Although the notice did not give specific dimensions for the Future USV, it said the vessel should be built to commercial standards and non-exquisite; sail in the open ocean at 25 knots; operate autonomously; provide the interfaces, payload deck area and support two 40-foot equivalent unit containerized payloads that each weigh 80,000 pounds.

The two containerized payloads imply it may be similarly sized as the Ghost Fleet Overlord USVs that are 150 to 200 feet long and based on offshore supply vessels. Those vessels hold two such payload containers and are considered medium-sized USVs.

In January, Rear Adm. Bill Daly, Director OF Surface Warfare (N96 ), said he is focused on moving USV investment to having a single larger Medium USV similar to the Overlord vessels rather than previous plans for separate MUSV and Large USV devoted to different payloads (Defense Daily, Jan. 14).

“The change from what you’ve heard previously is that we are not pursuing large, medium and small mix. More directly, the hybrid fleet need not include large and/or exquisite, uncrewed platforms. We’ve got to get real here.
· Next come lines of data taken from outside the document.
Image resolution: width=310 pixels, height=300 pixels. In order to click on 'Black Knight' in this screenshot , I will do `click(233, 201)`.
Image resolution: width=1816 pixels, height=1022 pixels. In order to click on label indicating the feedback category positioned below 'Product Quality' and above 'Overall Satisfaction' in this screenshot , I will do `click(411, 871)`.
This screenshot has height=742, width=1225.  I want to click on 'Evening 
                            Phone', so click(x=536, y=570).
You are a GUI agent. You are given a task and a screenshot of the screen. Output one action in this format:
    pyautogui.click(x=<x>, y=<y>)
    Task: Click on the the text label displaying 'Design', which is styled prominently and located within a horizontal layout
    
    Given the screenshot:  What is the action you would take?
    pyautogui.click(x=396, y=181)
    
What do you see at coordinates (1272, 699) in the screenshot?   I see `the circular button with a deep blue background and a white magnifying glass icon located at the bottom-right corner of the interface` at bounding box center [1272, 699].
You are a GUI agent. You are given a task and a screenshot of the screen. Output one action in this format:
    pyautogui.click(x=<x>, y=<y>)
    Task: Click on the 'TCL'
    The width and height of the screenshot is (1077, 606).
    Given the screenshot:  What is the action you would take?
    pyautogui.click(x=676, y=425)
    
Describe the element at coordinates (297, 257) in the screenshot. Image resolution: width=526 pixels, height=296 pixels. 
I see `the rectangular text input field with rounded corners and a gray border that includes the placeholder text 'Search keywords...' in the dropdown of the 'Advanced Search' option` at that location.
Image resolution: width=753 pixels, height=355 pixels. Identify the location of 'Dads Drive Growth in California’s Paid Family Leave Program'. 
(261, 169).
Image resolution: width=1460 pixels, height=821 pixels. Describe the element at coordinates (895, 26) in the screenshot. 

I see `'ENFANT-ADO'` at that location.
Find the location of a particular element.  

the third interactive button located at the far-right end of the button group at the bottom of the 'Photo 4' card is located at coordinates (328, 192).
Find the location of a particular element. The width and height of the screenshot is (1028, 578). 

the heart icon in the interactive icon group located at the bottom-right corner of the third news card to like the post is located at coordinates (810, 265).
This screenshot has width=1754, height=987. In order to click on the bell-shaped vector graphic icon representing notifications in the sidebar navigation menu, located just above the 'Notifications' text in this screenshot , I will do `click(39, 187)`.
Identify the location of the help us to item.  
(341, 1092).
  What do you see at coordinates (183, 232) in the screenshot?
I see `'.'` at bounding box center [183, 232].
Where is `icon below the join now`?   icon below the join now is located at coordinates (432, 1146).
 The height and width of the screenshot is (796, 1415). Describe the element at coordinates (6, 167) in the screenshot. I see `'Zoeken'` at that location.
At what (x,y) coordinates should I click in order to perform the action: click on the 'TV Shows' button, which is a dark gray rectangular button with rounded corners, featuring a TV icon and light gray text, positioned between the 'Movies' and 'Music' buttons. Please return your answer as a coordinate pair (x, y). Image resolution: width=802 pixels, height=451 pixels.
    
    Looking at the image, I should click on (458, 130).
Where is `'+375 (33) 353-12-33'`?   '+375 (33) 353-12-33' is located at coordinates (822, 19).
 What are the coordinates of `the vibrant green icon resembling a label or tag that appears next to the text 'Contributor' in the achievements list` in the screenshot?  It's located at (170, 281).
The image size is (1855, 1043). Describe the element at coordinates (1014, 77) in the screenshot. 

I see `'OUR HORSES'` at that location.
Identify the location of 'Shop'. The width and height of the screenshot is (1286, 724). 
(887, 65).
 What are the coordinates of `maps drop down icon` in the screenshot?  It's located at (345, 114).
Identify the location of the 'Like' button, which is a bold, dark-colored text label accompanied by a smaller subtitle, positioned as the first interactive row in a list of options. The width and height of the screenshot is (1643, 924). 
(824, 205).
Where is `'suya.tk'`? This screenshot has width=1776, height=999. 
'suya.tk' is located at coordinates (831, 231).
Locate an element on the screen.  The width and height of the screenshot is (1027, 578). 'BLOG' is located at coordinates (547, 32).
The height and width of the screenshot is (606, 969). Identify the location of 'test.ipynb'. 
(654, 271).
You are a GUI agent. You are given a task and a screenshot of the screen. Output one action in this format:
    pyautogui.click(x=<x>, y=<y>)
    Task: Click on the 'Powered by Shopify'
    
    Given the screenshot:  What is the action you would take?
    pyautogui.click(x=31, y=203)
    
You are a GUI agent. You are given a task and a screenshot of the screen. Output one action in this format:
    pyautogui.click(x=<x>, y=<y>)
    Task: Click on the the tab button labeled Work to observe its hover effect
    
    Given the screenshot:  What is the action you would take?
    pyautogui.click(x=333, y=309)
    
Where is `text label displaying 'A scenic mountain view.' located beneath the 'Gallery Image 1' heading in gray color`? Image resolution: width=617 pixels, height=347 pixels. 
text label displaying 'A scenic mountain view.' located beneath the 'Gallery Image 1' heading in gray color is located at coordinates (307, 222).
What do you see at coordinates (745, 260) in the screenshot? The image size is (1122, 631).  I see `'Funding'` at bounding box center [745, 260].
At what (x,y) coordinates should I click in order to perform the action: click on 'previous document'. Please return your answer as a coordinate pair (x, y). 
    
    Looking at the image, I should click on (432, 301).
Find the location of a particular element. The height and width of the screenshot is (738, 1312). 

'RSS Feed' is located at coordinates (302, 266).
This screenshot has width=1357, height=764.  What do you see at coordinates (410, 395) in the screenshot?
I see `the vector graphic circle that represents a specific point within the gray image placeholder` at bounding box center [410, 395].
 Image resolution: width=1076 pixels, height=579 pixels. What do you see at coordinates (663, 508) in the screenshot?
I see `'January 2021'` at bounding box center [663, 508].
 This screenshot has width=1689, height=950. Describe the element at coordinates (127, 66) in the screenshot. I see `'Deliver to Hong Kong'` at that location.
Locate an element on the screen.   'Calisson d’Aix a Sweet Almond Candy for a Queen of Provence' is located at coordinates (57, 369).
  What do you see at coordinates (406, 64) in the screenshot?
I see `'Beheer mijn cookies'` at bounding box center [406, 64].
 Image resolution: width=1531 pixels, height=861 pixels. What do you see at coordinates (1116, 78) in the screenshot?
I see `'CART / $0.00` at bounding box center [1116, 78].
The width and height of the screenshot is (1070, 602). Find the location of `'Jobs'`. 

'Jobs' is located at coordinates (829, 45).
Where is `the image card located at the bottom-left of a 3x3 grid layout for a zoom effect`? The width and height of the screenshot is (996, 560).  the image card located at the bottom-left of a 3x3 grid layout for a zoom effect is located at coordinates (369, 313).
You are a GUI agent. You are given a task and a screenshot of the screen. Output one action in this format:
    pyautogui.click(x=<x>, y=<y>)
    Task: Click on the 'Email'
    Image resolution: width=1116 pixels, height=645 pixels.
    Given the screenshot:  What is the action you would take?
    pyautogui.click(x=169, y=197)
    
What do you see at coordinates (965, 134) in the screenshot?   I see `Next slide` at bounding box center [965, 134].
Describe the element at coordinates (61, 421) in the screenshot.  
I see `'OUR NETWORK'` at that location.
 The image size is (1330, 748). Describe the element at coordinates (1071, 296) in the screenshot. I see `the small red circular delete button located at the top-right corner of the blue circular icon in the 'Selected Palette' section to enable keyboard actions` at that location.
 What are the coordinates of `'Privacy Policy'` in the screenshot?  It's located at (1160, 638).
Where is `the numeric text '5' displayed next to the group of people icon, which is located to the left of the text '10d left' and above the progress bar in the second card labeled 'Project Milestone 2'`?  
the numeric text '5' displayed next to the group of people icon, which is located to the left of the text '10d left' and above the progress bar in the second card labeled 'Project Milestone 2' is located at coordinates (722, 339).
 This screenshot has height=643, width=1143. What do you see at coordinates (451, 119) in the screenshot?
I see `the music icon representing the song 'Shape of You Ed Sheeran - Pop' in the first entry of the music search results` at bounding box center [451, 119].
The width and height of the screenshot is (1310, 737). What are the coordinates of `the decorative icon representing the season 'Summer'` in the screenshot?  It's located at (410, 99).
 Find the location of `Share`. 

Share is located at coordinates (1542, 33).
Instead of different large and medium designs we need one craft that is affordable, non-exquisite, and can come off multiple production lines in an identical manner and go toward one of two payloads, either the envisioned magazine payload of the large USV or the ISR-related payload of the medium USV,” Daly said at the time.

The notice now said the objective of this industry day is “to provide Government information and solicit industry feedback to accelerate the development and procurement of future USVs.”

The Unmanned Maritime Systems Program Office also plans to issue a Request For Information (RFI) ahead of the industry day, but details were not released in this first notice.

The industry day itself will start with a Navy presentation to the whole audience in a large room presentation on June 17 followed by small room engagement sessions with individual companies on June 18. 

The deadline for registration is June 6.